Upper motor neuron signs and early onset gait abnormalities in young children with bi-allelic VWA1 variants

Dustin L Gable  1   2   3 Alisa Mo  1   3 Elicia Estrella  3   4 Afshin Saffari  3 Partha S Ghosh  3   4 Darius Ebrahimi-Fakhari  3   5   6
Affiliations
Case Reports

Upper motor neuron signs and early onset gait abnormalities in young children with bi-allelic VWA1 variants

Dustin L Gable et al. Am J Med Genet A. 2022 Dec.

Abstract

Bi-allelic loss-of-function variants in Von Willebrand factor type A (VWA1) were recently discovered to lead to an early onset motor neuropathy or neuromyopathy. What makes this discovery particularly notable is the high frequency of one of the VWA1 (NM_022834.5) founder variants, c.62_71dup (p.Gly25ArgfsTer74), which nears 0.01% in European populations, and suggests that there may be a wide spectrum of disease features and severity.
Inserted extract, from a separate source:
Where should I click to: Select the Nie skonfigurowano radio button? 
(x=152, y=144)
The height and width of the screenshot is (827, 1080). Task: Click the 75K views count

Here, we report two cases from nonconsanguineous families in North America that presented in early childhood with lower extremity weakness and prominent foot deformities, and were found to carry bi-allelic variants in VWA1. We draw focus to upper motor neuron signs and abnormal gait phenotypes as presenting symptoms in VWA1-related disorder and expand the clinical and molecular spectrum.

Keywords: Von Willebrand factor a domain containing 1; foot deformities; neuropathy; pyramidal signs; spasticity.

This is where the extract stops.